Knowing when NOT to use RegEx to match Strings (System.Text.RegularExpressions) [Kit George]

Knowing when NOT to use RegEx to match Strings (System.Text.RegularExpressions) [Kit George]

  • Comments 18

We recently got asked this question by a customer: "In C#, how do I ensure that a string entered into a text box is of the format: letter,number,letter,number,letter,number ?"

The first answer seems to be pretty straightforward: use RegEx! Regular Expressions are a pretty powerful mechanism for matching strings, and seem the obvious choice. However, you've always got to remeber that RegEx, while powerful, is also a pretty hefty mechanism for String matching. When you're looking for complex strings it's often a good choice (since writing the code yourself can be unbelevably tricky), but when what you're looking for is pretty simple (as in this case), then doing your own matching shouldn't be too tough, and is going to perform a lot more solidly.

Here's a test I wrote to demonstrate this clearly. I've included two forms of RegEx matching. The first (the single line call, looking for whitespace and the specified pattern) is showing how robust RegEx can get, but check the numbers below: the operation is suitably expensive. The second helps the RegEx out a little by doing some of the more exhaustive searching work for it (in this case, a simple trim, followed by a length check). It therefore, doesn't need to do the space matching itself. The final form is simply doing the string match yourself. In this case, I use Cahr.IsLetter and Char.IsDigit to simply step through and ensure the string is in the right format.

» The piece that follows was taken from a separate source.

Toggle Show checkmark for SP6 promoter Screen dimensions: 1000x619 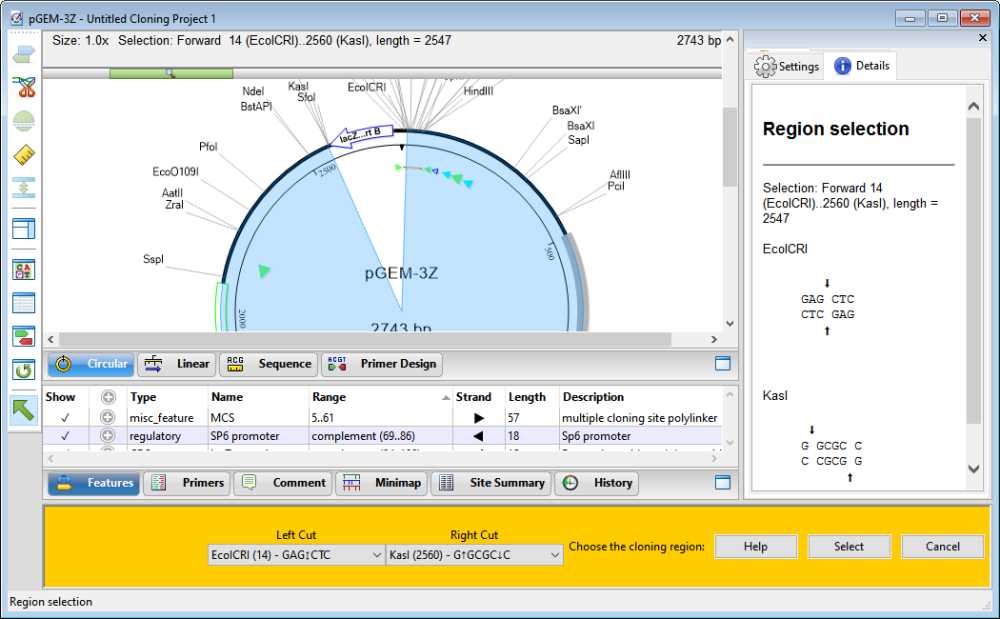click(x=65, y=436)
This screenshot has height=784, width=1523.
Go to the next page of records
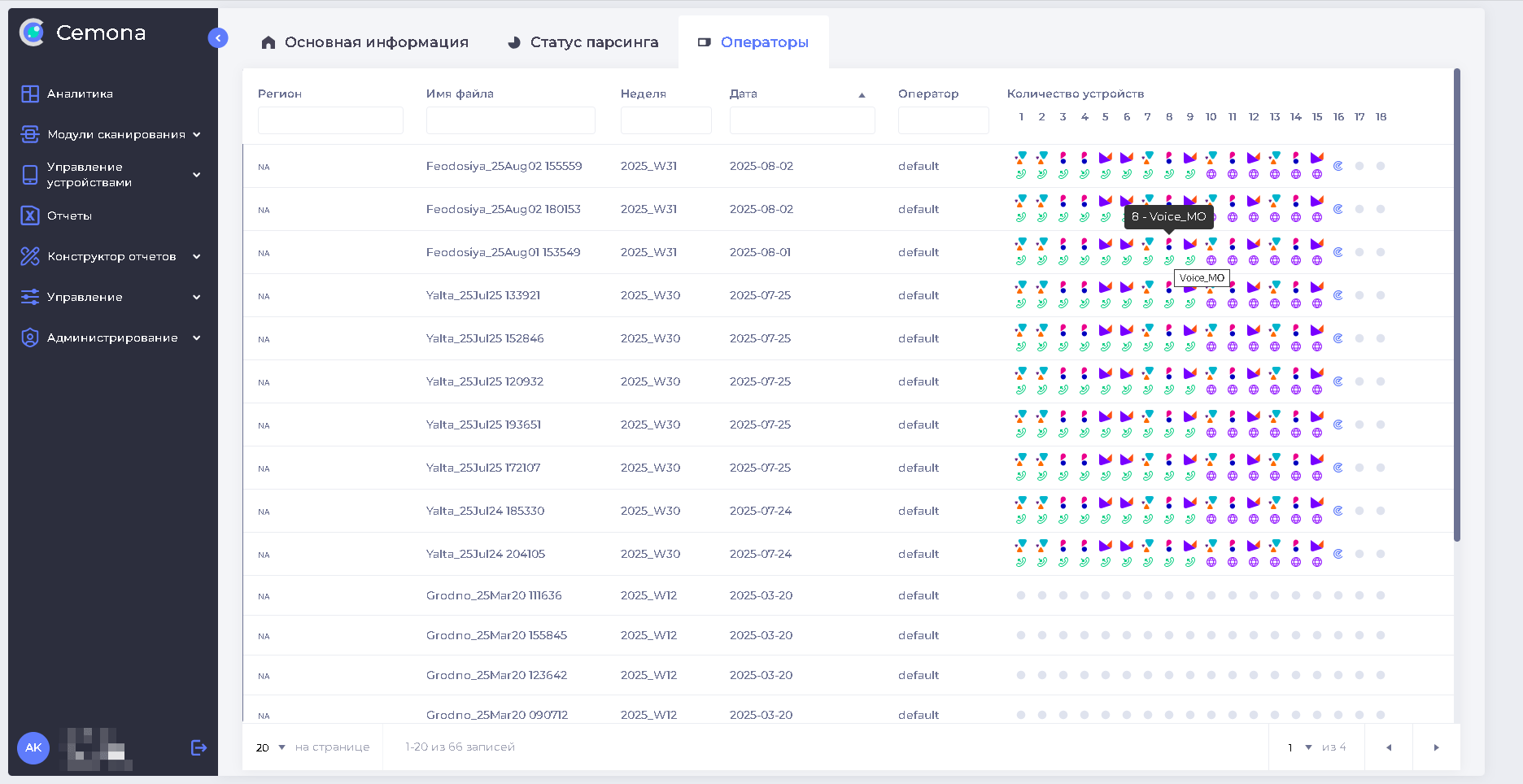[1436, 747]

The results bear out that, when you can write the simple test for the pattern you want yourself, it's going to be worth doing that. Even with an optimization, RegEx is not as performant as writing a simple check yourself. When the pattern checking is omre complex, then RegEx can be far more usable.

Duration for StringMatch test                   1798092 Ticks
Duration for RegExMatch1 test (no optimization) 31166928 Ticks (18x slower!!!)
Duration for RegExMatch2 test (optimization)    18380496 Ticks (10x slower)

using System;
using System.Text.RegularExpressions;
using System.IO;

class Test
{
  static void Main(string[] args)
  {
    // include your own test cases if needed
    string[] testCases = {"l2j1a9", "  l2j1a9  ", "l2j1a9  ",
      "a l2j1a9 ", " l2j1a9 a", "lwj1a9", "  l2 j1a9  "};
    long duration = 0;

    Console.WriteLine("Standard Test:");
    foreach(string test in testCases) {
      duration += RunTest(test, false);
    }
    Console.WriteLine("Duration of tests = {0}\r\n", duration);

    duration = 0;
    Console.WriteLine("\r\nRegex Test:");
    foreach(string test in testCases) {
      duration += RunTest(test, true);
    }
    Console.WriteLine("Duration of tests = {0}", duration);
  }

  static long RunTest(string s, bool useRegex) {
    bool result = false;

    // this is just a timing run, for interest
    long startTime = DateTime.Now.Ticks;
    if (useRegex) {
      for (int i=0;i<20000;i++) {
        RegexMatch(s);
      }
    } else {
      for (int i=0;i<20000;i++) {
        StringMatch(s);
      }
    }
    long duration = DateTime.Now.Ticks - startTime;

    result = (useRegex ? RegexMatch(s) : StringMatch(s) );

    if (result) {
      Console.WriteLine("String '{0}' matches the requirement", s);
    } else {
      Console.WriteLine("String '{0}' does NOT match the requirement", s);
    }

    return duration;
  }

  static bool RegexMatch(string s) {
    // Not optimized version. Read as:
    // any (*) amount of space (\s) at the beginining (^)
    // any word character (\w), any digit (\d), word, digit, word, digit
    // any (*) amount of space (\s) at the end ($)
    //Regex r = new Regex(@"(^\s*)\w\d\w\d\w\d(\s*$)");

    // Optimized version. We take out ONLY the checks for the whitepace
    // Try this instead of the above line, and see what the perf difference is
    /*   
    Regex r = new Regex(@"\w\d\w\d\w\d");

      s = s.Trim();
      if (s.Trim().Length != 6)
        return false;
       
    */
    return r.IsMatch(s);   
  }

  static bool StringMatch(string s) {
    if (s.Trim().Length != 6)
      return false;

    char[] chars = s.Trim().ToCharArray();

    return (Char.IsLetter(chars[0]) && Char.IsDigit(chars[1]) &&
      Char.IsLetter(chars[2]) && Char.IsDigit(chars[3]) &&
      Char.IsLetter(chars[4]) && Char.IsDigit(chars[5]));
  }
}


  • It depends, but I'd have to say in most cases performance isn't the issue. Particular in validating user input, which doesn't happen that frequently. So RTI'ing string validation code to shave off a few clock ticks is probably a waste of a programmer's time.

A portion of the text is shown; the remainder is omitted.